Matanya kembali terpejam, lalu perlahan napasnya tak terdengar.
"Hei, Ki. Kau harus memberitahuku jalan keluar
dari tempat ini."
Tapi, Ki Saptacakra sudah larut kembali dalam kekhusyukan semadinya.
"Aku tak ingin kurang ajar dengan orang tua sepertimu, Ki. Tapi kau
mempermainkanku, maaf kalau aku sampai memakimu.... Setan Belang! Kentut Tuyul!

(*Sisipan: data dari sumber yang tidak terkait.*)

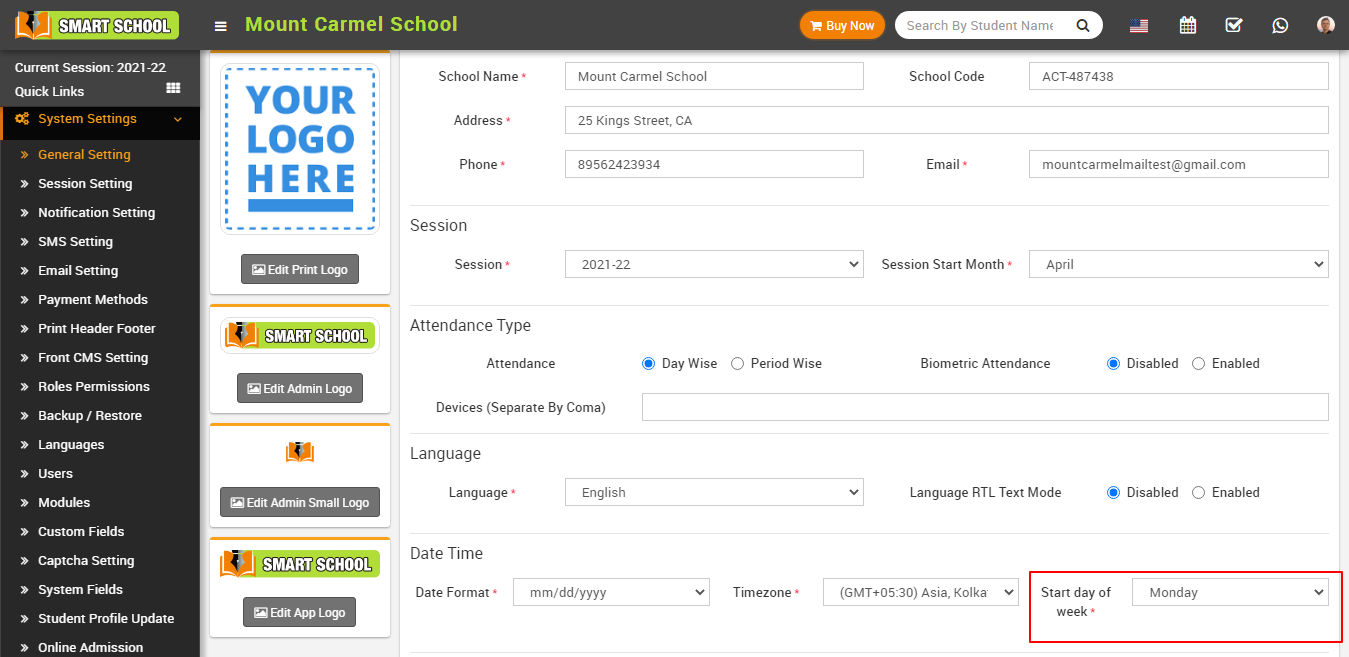Open the Quick Links grid icon
The width and height of the screenshot is (1349, 657).
coord(173,89)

Tua bangka brengsek, kau!"
*** Telah dua hari dua malam Andika terkurung di dalam goa, tempat Ki Saptacakra
bersemadi. Selama itu, tak ada sepotong makanan pun yang dapat dimakan, kecuali
menelan air yang merembas di antara dinding cadas. Selama itu pula, dia telah
berusaha mencari jalan keluar. Tentu saja hasilnya sia-sia.

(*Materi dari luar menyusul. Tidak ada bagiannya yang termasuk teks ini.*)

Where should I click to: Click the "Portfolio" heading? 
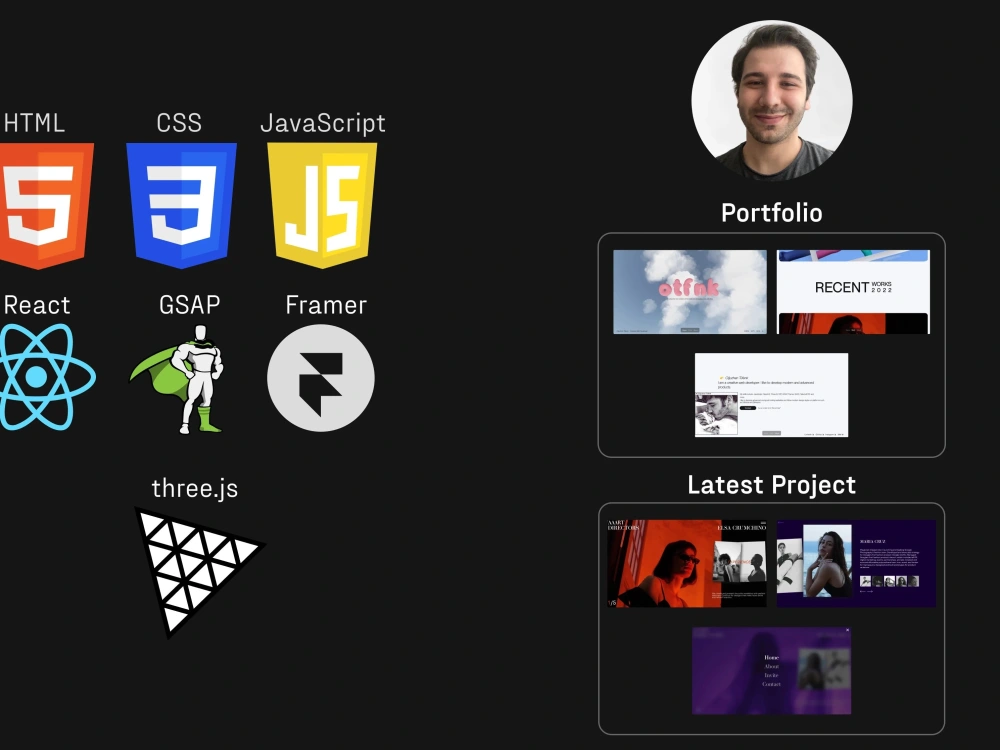[x=772, y=212]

Kini Andika terduduk lesu di salah satu sudut ruangan. Dipandangnya Ki
Saptacakra dengan tatapan kesal. Kalau saja masih punya tenaga, akan dimakinya
orang tua yang tetap tenang dalam semadi itu. Sekarang, jangankan untuk
berteriak-teriak mengumpat. Untuk berdiri saja, dia sudah begitu lemah. Perutnya
yang kosong jelas membuatnya demikian.
Berkali-kali Andika menarik napas, melepas rasa putus asa yang mulai menelusup
dalam rongga hatinya. Untunglah dia anak muda keras kepala.
Meski tubuhnya sudah lemas, namun otaknya masih tetap bekerja.

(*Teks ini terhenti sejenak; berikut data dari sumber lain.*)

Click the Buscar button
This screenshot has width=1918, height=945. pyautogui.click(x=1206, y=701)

"Kalau aku mencoba keluar dari lubang yang membawa tubuhku ke tempat ini, belum
tentu masih terbuka. Bisa saja lubang itu telah tertimbun reruntuhan tanah
kembali. Apa mungkin tidak ada jalan keluar
lagi" Ah, mustahil! Udara yang tetap sejuk dan tak pengap di ruangan ini jelas
membuktikan kalau ada bagian terbuka yang menjadi tempat keluar masuk-nya udara.
Itu pasti pintu keluar yang dimaksud orang tua brengsek ini. Tapi di mana?"
gumam Andika, bicara pada diri sendiri.
Lama pemuda itu memutar otak, mencari
kemungkinan letak pintu keluar. Sampai suatu saat, matanya terantuk pada meja
catur di depan Ki Saptacakra.
"Catur itu!" pekik pemuda itu girang. "Langkah-langkah catur itu pasti petunjuk
menuju jalan keluar!"
Bergegas Andika menghampiri meja catur kembali.
Diperhatikannya buah catur di atasnya. Tampak buah catur hitam milik Ki
Saptacakra dalam keadaan terdesak. Rajanya terancam dalam beberapa jurus.
Otaknya yang memang cerdas mulai berjalan lagi.
"Dengan membebaskan buah raja, pasti aku akan mendapat arah menuju pintu
keluar," gumam pemuda itu yakin.
Mulailah pemuda itu mereka-reka buah catur yang mana yang harus digerakkan untuk
menyelamatkan buah raja. Beberapa waktu kemudian....
"Dapat!"
Segera tangan pemuda itu bergerak menuju buah catur. Kali ini tak ada kesulitan
dalam mengangkat buah catur itu. Setelah memindahkan beberapa buah catur, Andika
dapat membebaskan buah raja yang terancam.
"Kuda makan prajurit. Prajurit maju satu langkah, perdana menteri selangkah ke
kanan, dan raja maju selangkah ke depan," bisik Andika, mengingat-ingat.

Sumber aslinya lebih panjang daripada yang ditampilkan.